BAA refers to the Buy American Act (4 U.S.C. & 10a-10d), which attempts to protect domestic labor by providing a preference for American goods is the major domestic preference statute governing procurement by the federal government. It was enacted in 1933 and has only been substantively amended four times in the succeeding years.
The act differentiates between manufactured and un-manufactured articles. An un-manufactured article will be deemed a domestic end product or construction material if it has been mined or produced in the United States.17Manufactured articles are considered domestic if they have been manufactured in the United States from components, “substantially all” of which have been mined, produced, or manufactured in the United States.18″Substantially all” means that the cost of foreign components does not exceed 50% of the cost of all components.

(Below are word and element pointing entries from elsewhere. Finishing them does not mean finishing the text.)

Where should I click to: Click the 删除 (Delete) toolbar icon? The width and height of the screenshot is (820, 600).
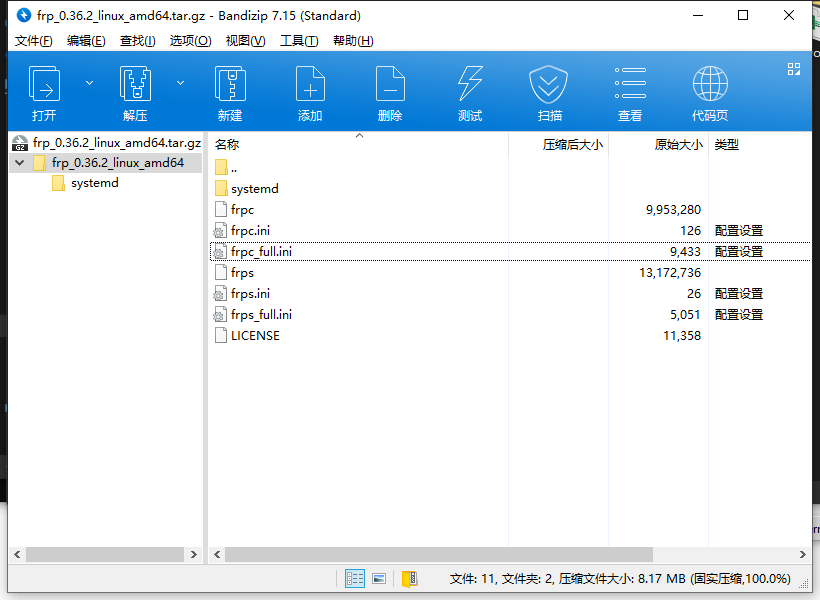point(390,85)
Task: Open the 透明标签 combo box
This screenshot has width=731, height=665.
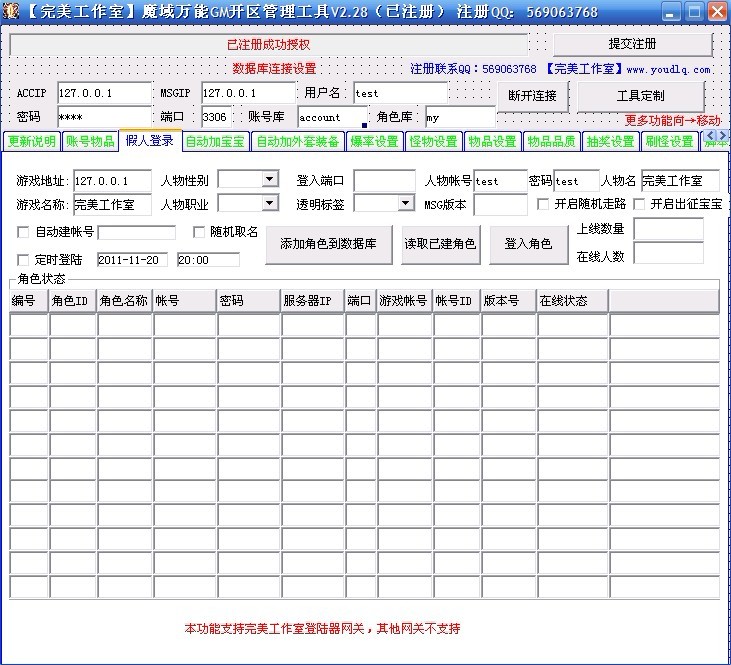Action: pyautogui.click(x=405, y=204)
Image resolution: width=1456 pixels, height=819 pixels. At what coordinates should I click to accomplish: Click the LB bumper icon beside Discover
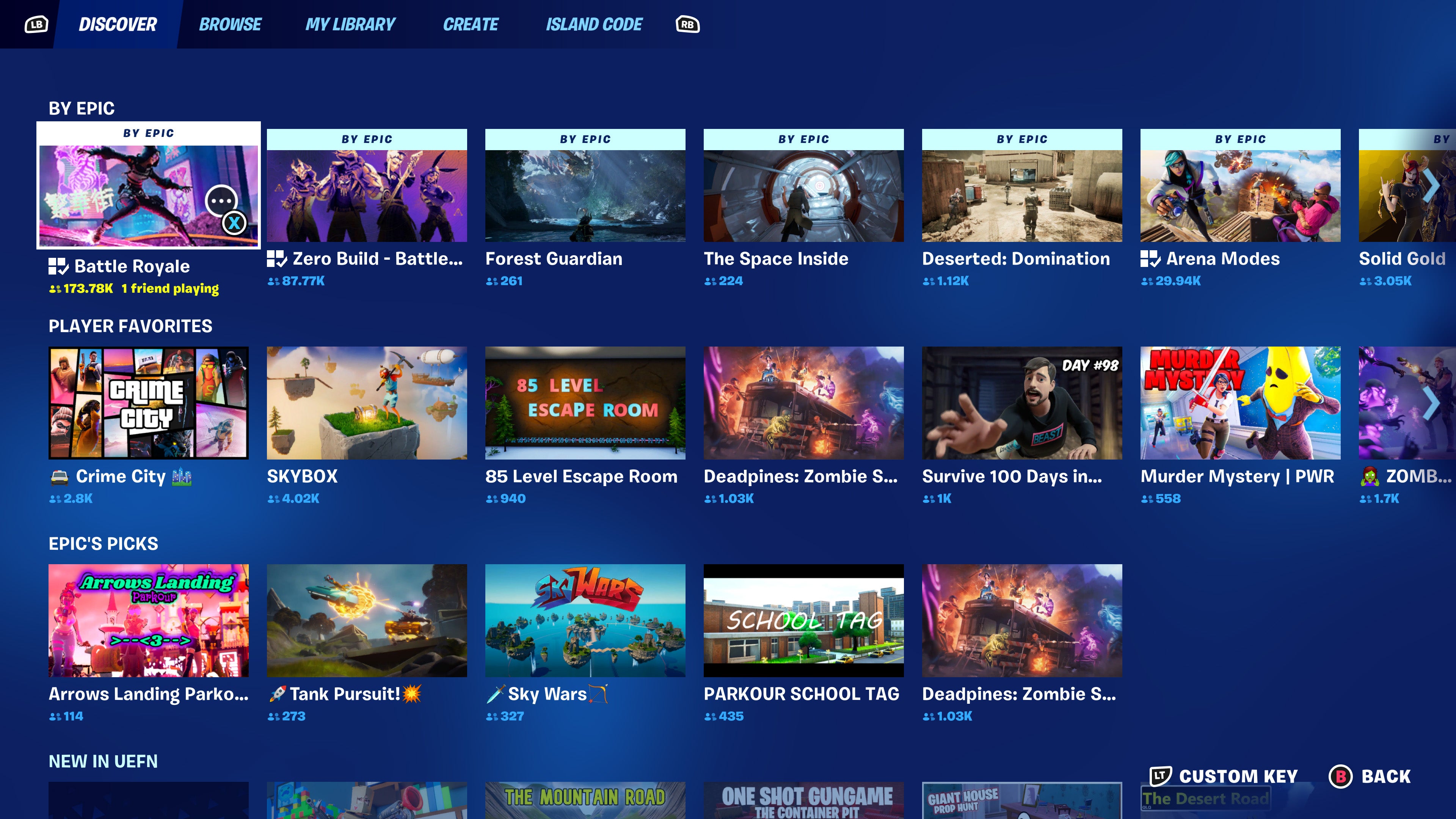point(36,24)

TAA refers to the Trade Agreements Act (19 U.S.C. & 2501-2581), which is intended to foster fair and open international trade. TAA requires that the U.S. Government may acquire only “U.S. – made or designated country end products. This act requires that contractors must certify that each end product meets the applicable requirements.
End products are ‘those articles, materials, and supplies to be acquired for public use’.” This includes items which have been “substantially transformed” in the United States. GSA Schedule Contracts are subject to the Trade Agreements Act (TAA), meaning all products listed on the GSA Schedule Contract be manufactured or “substantially transformed” in a “designated country”.